The Circular Blue platform at its moorings in Taiwan – credit, supplied by RHINOSHIELD

In a stunning act of corporate responsibility, one of the world’s largest makers of smartphone cases has designed and built a seaborne drone carrier designed to clean up ocean-bound plastic waste.

Already deployed off the coast of Taiwan, the Circular Blue looks a little like an offshore oil or gas platform, but rather than pulling hydrocarbons out of the seabed, its aquatic drone collects plastic floating by.

According to a release from parent company RHINOSHIELD, the pair of AI-driven drones identify pollution hotspots in real time along coastlines before directing solar-powered collection vessels to the highest-impact areas, while onboard filtration captures debris of all sizes.

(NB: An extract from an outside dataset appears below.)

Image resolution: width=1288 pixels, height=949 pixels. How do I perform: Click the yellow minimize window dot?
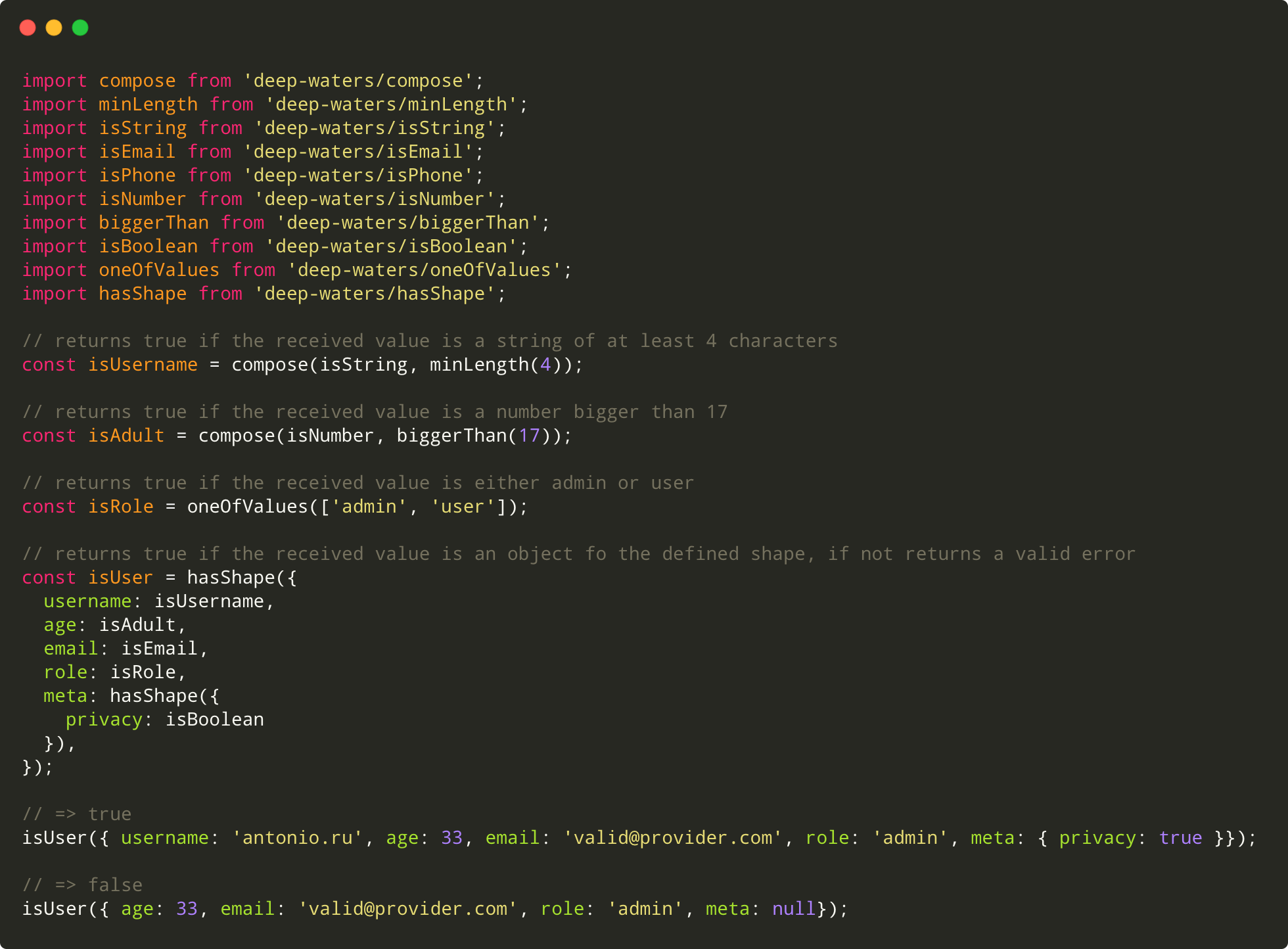pyautogui.click(x=54, y=28)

It took the company 18 months to design and develop and around $2 million to build. An aerial drone launches from the platform to identify floating waste and feed its position to a floating drone which collect it.

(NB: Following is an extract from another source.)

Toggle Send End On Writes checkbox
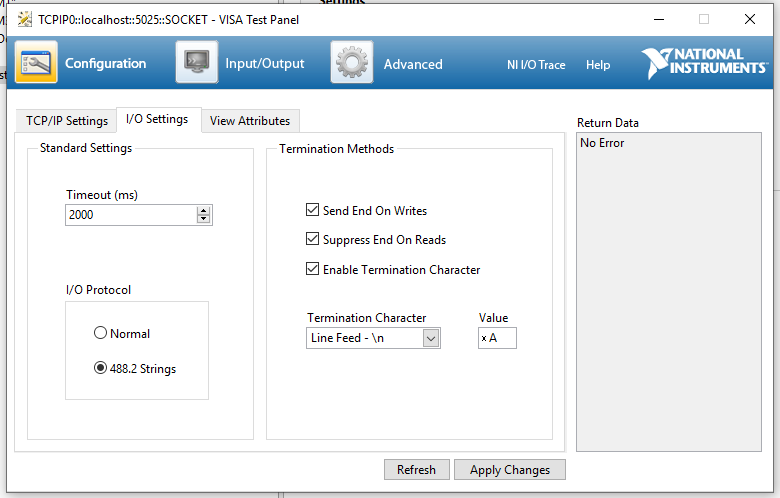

Facilities onboard can also accommodate marine research programs, and there are living areas for 4 crewmembers, although the platform doesn’t need any human to operate it.

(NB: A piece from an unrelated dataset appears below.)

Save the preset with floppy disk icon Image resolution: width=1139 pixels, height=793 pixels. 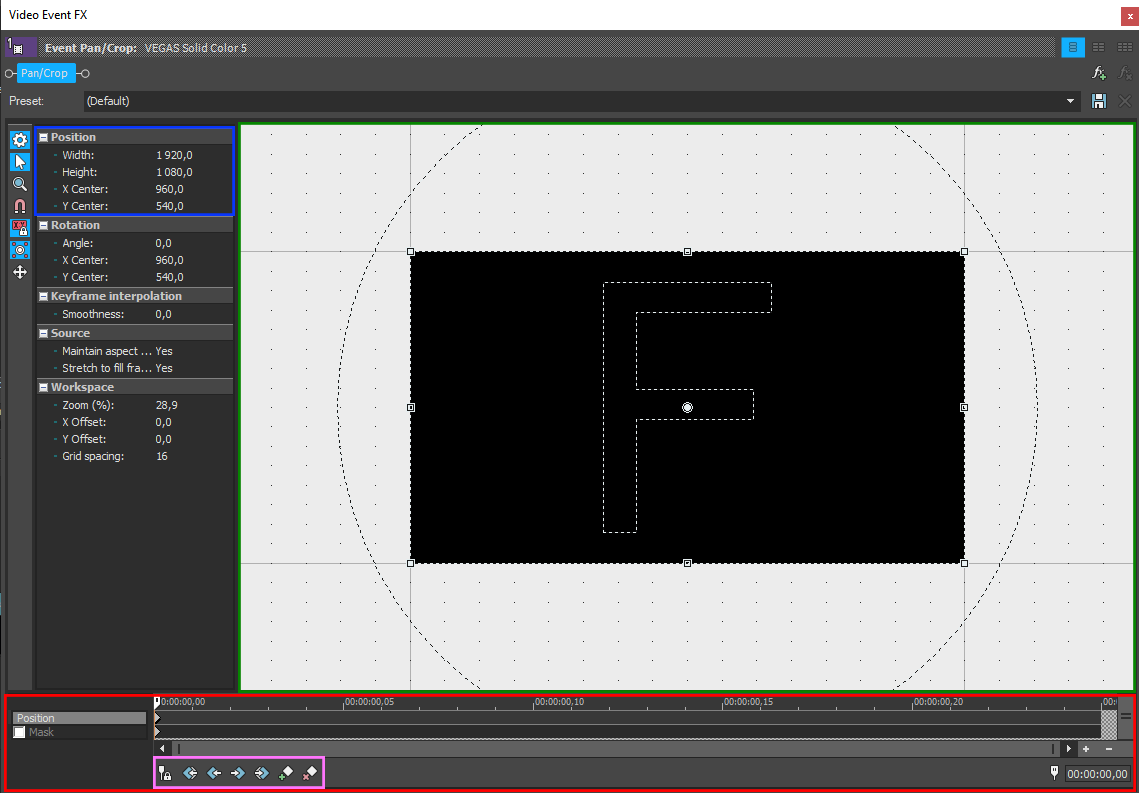(1099, 101)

“I look into ocean plastic a lot, and I realize that not a lot of people are collecting it,” said Eric Wang, the CEO of RHINOSHIELD.

Passionate about recycling, the company under Wang’s leadership has doubled down on monomaterial cases, that is, one single plastic polymer from the flexible interior to the rigid exterior, to make them as easy to recycle as a plastic bottle.

A rendering of the Circular Blue drones deploying from the platform – credit, RHINOSHIELD supplied

“Every year we make about 5 million phone cases, and if everything is made of one material, and everything can be identified, there would be so much less waste in the world,” he said in a video.

Company sources told GNN that a North American expansion of the Circular Blue is expected in the future.